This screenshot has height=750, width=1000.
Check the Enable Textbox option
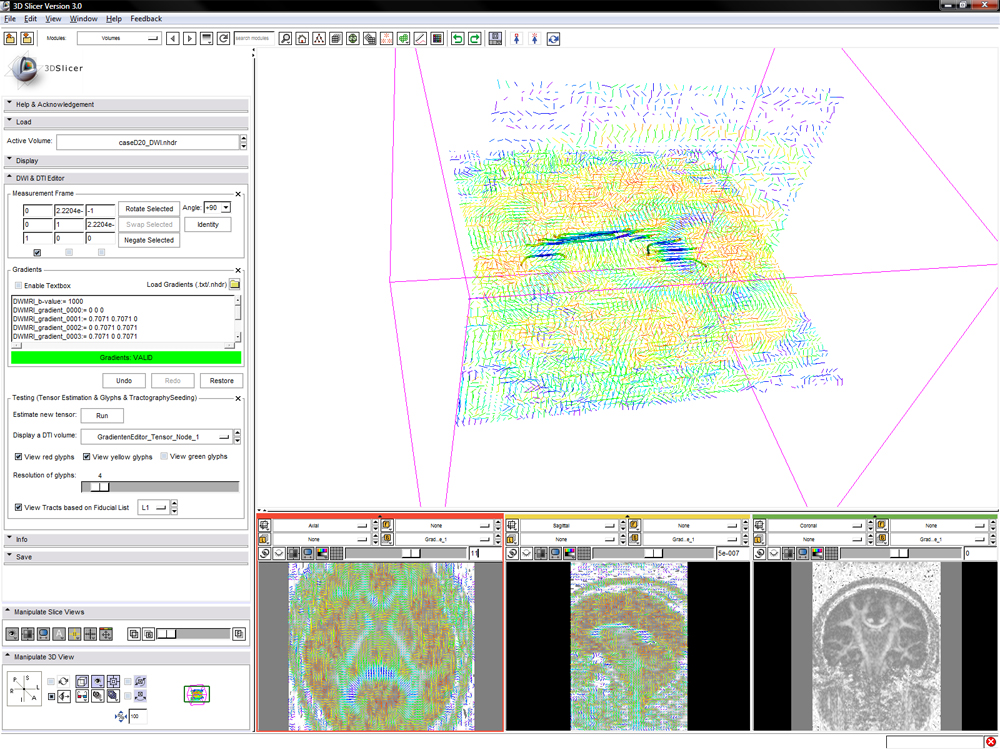click(x=20, y=286)
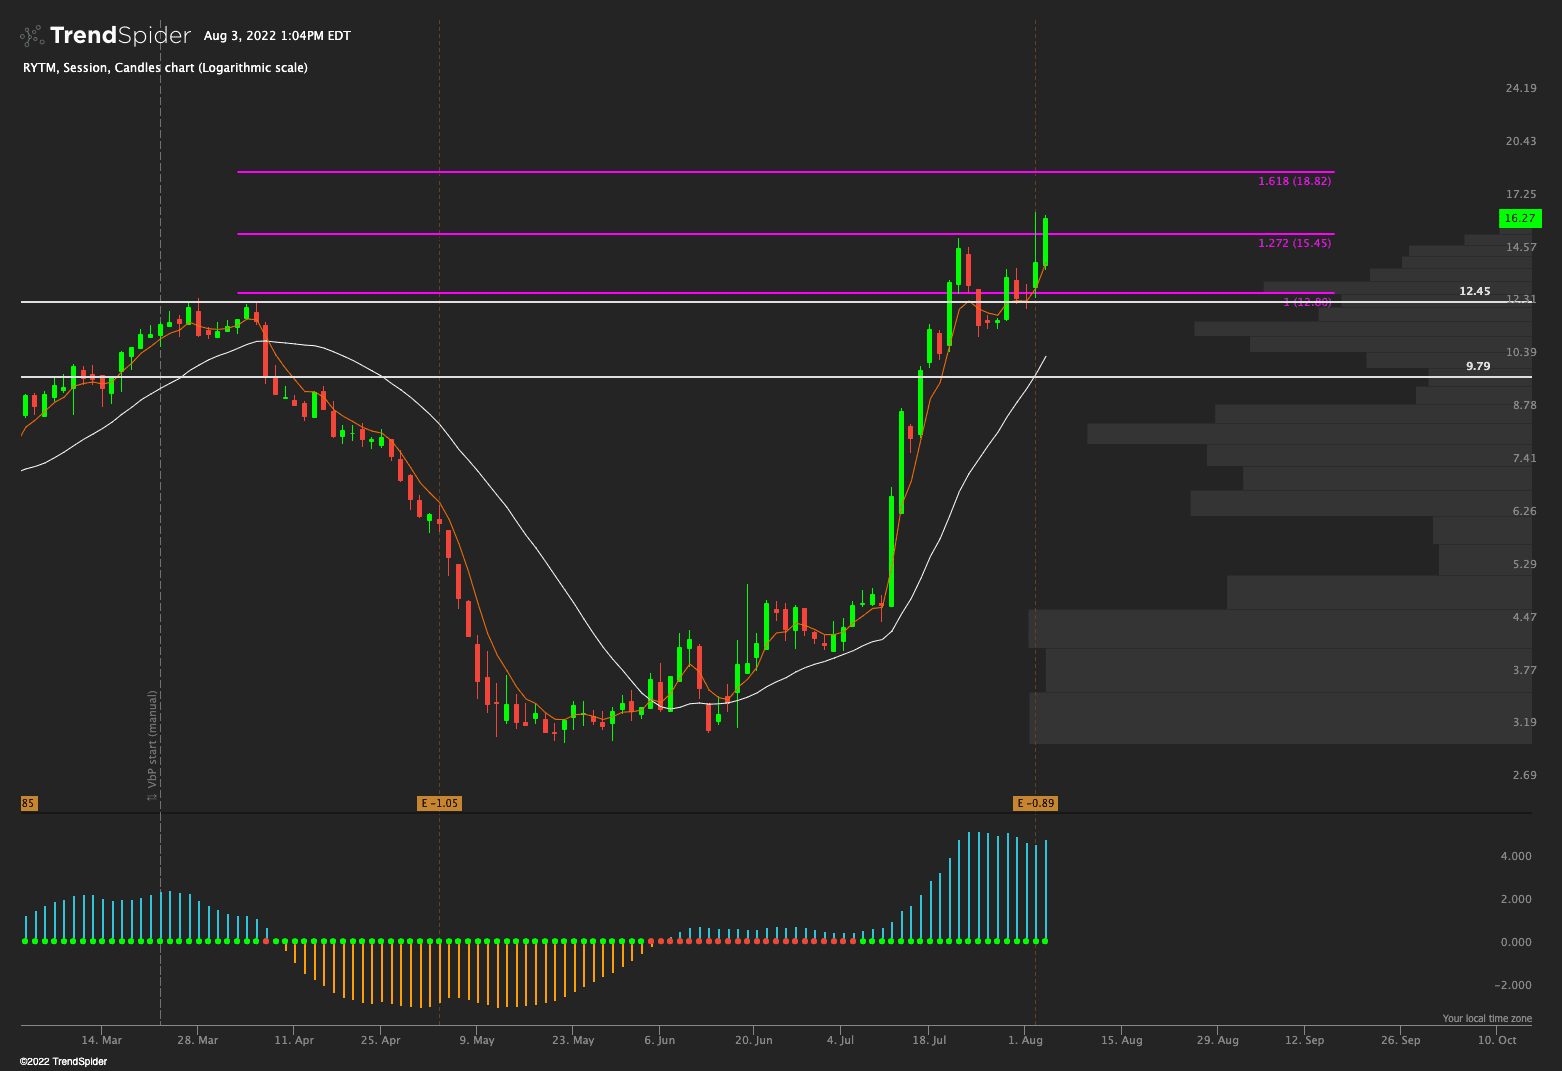
Task: Click the 24.19 price axis label
Action: [1520, 88]
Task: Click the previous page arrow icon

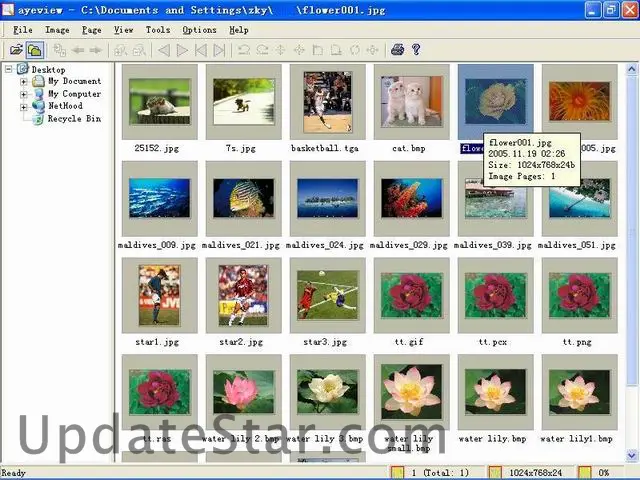Action: pyautogui.click(x=165, y=49)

Task requirements:
Leave out the pictures and copy exactly the lines from the one with "Check the Enable Textbox option" through the last line of the records above.

Completed task:
Check the Enable Textbox option
click(x=20, y=286)
Task: Click the 24.19 price axis label
Action: [1520, 88]
Task: Click the previous page arrow icon

Action: pyautogui.click(x=165, y=49)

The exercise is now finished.